Talk to your tl now.


----------



## MrT (May 10, 2022)

Are they able to pick up your shift.  If they are not keyed into your workcenter it wont show up for them.  Ask your tl if its ok for them to take your shift


----------



## Zxy123456 (May 10, 2022)

Is this person already scheduled close to 40 hours? If they are it won’t show up for them to pick up because if the picked it up it would put them over 40. If you are swapping shifts with this person just speak with a leader and they can change it for you. If you want to make sure your shift is posted in the app just ask a fellow team member who has low hours to check the app just to see if your shift is there. I always get close to 40 hours so the app never shows me any available shifts.


----------



## kokokonut (May 10, 2022)

Hardlinesmaster said:


> Talk to your tl now.


I just did and she just said she would do it manually, and brushed it off.


----------



## kokokonut (May 10, 2022)

Zxy123456 said:


> Is this person already scheduled close to 40 hours? If they are it won’t show up for them to pick up because if the picked it up it would put them over 40. If you are swapping shifts with this person just speak with a leader and they can change it for you. If you want to make sure your shift is posted in the app just ask a fellow team member who has low hours to check the app just to see if your shift is there. I always get close to 40 hours so the app never shows me any available shifts.
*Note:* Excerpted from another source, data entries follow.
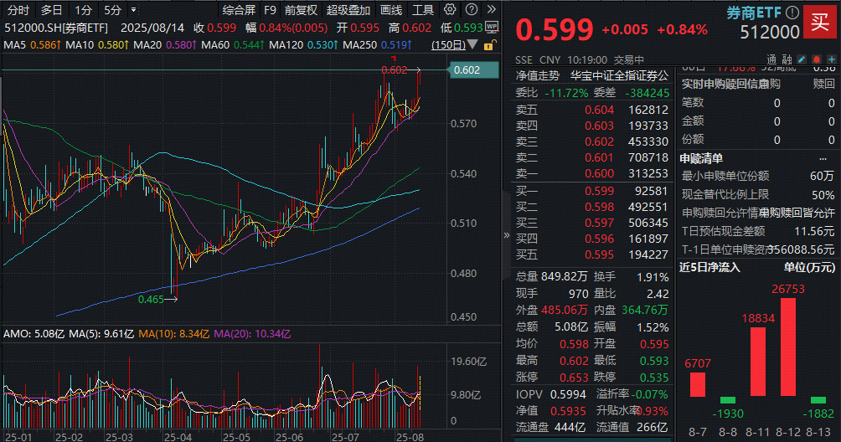Viewport: 841px width, 442px height.
Task: Click the pencil note icon
Action: point(802,61)
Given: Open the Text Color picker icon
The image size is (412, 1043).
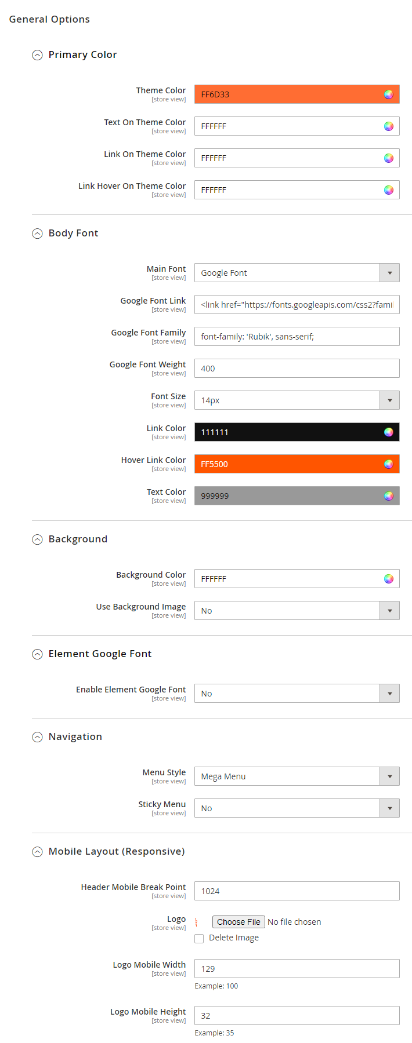Looking at the screenshot, I should click(389, 496).
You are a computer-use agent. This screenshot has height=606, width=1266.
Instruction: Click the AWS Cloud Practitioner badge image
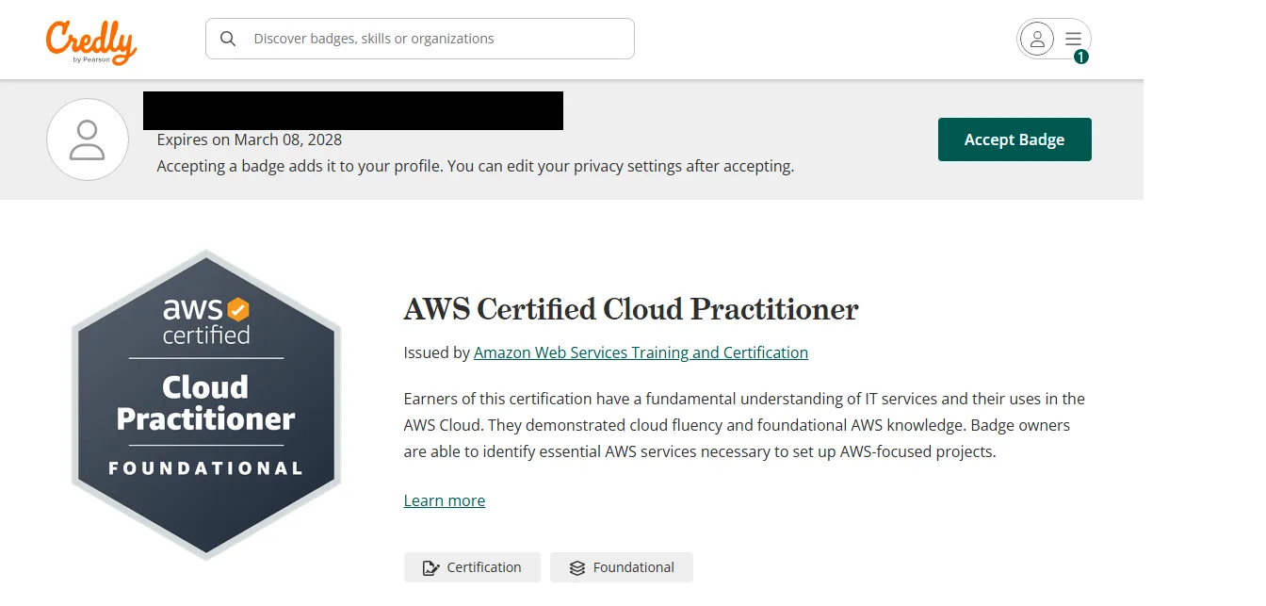[x=206, y=404]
Yes I talked to a leader. And no she is not close to 40 hours.


----------



## kokokonut (May 10, 2022)

MrT said:


> Are they able to pick up your shift.  If they are not keyed into your workcenter it wont show up for them.  Ask your tl if its ok for them to take your shift


Yes I did! They are gonna do it manually but they didn’t really tell me how to fix it :/


----------



## happygoth (May 10, 2022)

The new system sucks. They should just bring back the swap shift chart.


----------



## Hardlinesmaster (May 10, 2022)

kokokonut said:


> Yes I did! They are gonna do it manually but they didn’t really tell me how to fix it :/


it could been too late to use the swap shift option on the app.


----------



## MrT (May 10, 2022)

kokokonut said:


> Yes I did! They are gonna do it manually but they didn’t really tell me how to fix it :/


Theres a bunch of reasons your shift might not have been visible to them.
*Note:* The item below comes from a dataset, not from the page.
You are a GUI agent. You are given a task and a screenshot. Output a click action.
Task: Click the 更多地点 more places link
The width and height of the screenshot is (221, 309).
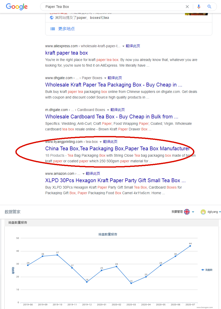coord(66,29)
They are already scheduled during that time.  
Its too late to swap
That tm isnt keyed into your workcenter.

Id say most likely there is a problem with the other tms profile.  Everyone cam pick up a cashier shift or fulfillment shift i believe and all other work centers have to be added to there profile and keyed in because it requires you to be trained in those areas.


----------



## Hardlinesmaster (May 10, 2022)

MrT said:


> Theres a bunch of reasons your shift might not have been visible to them.
> 
> They are already scheduled during that time.
> Its too late to swap
> ...


to add profile, go to a zebra. then select profile button on the upper right. Select change area & add the work center to your profile. then hit save a at the bottom.


----------



## Guest Avocado (May 10, 2022)

Hardlinesmaster said:


> to add profile, go to a zebra. then select profile button on the upper right. Select change area & add the work center to your profile. then hit save a at the bottom.



Nope, not for shifts. It will only do shifts that you keyed as in myTime as knowing. That would require HR or a TL/ETL to edit/add Workcenters for you. It has nothing to do with what you have selected in myDay to receive notifications and phone calls for.


----------